Goal:
Reproduce, word for word, the passage of the HTML parsing page that opens with the words containing "HTML parsing methods" and closes with "the XHTML approach.".

HTML parsing methods
Jump to navigation
Jump to search
This page contains information relevant to KDE 3.x or older versions.
This page contains archived content from various sources pertaining to KDE 3.x (maybe outdated and/or partly useful) which should probably be updated. Please regard information in this page with extra caution.For HTML parsing, you have the following possibilities:
- QXML
- QDOM
- Perl
- XHTML
Obviously, QXML and QDOM need XML-compliant HTML pages, and the least HTML pages are XML-compliant. Perl is not the scope of this site. This tutorial chooses the XHTML approach.
First step
As we remember from http://developernew.kde.org/Development/Tutorials/Programming_Tutorial_KDE_4/How_to_write_an_HTML_parser, biggest thing is to be able to parse non-XML-conform syntax. It works with the following program.

Source excerpt:
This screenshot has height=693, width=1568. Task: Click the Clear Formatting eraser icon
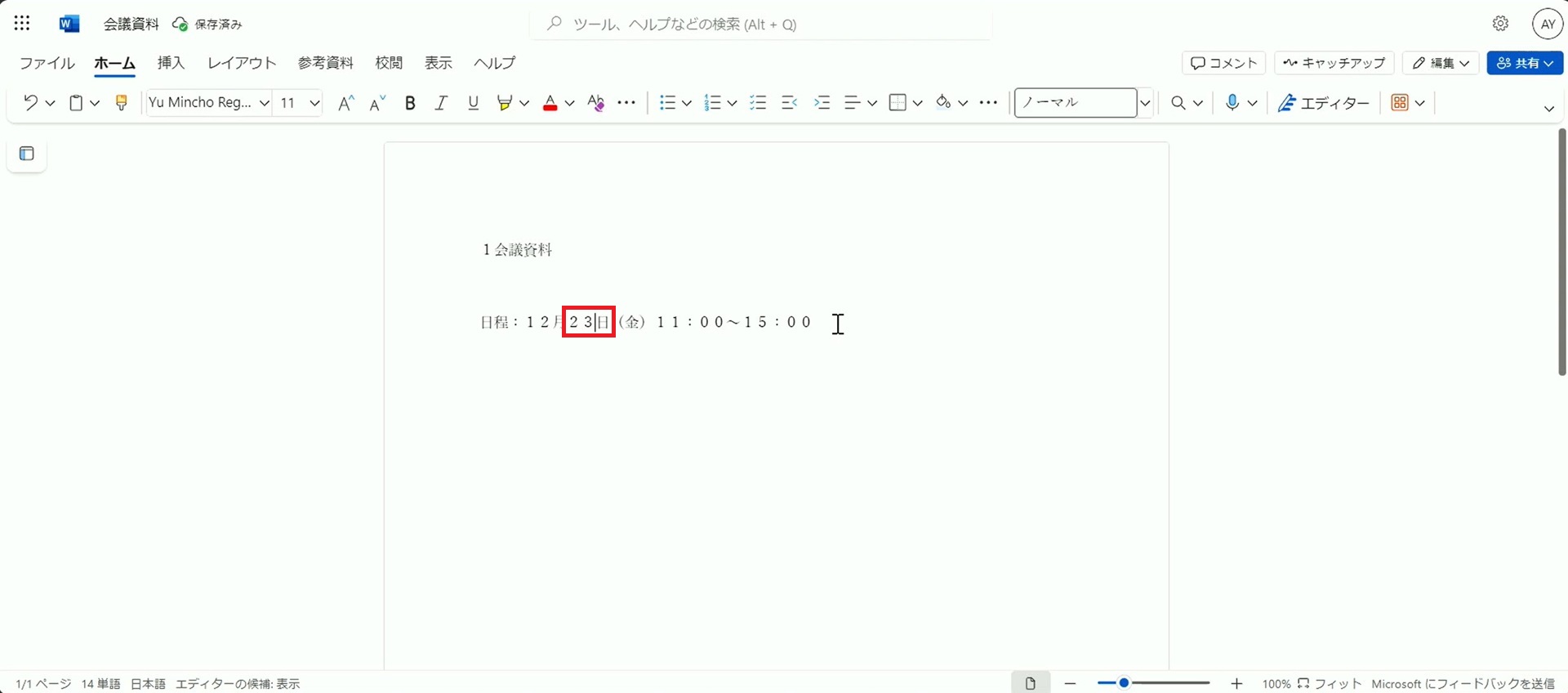(x=596, y=102)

Result of this exercise:
HTML parsing methods
Jump to navigation
Jump to search
This page contains information relevant to KDE 3.x or older versions.
This page contains archived content from various sources pertaining to KDE 3.x (maybe outdated and/or partly useful) which should probably be updated. Please regard information in this page with extra caution.For HTML parsing, you have the following possibilities:
- QXML
- QDOM
- Perl
- XHTML
Obviously, QXML and QDOM need XML-compliant HTML pages, and the least HTML pages are XML-compliant. Perl is not the scope of this site. This tutorial chooses the XHTML approach.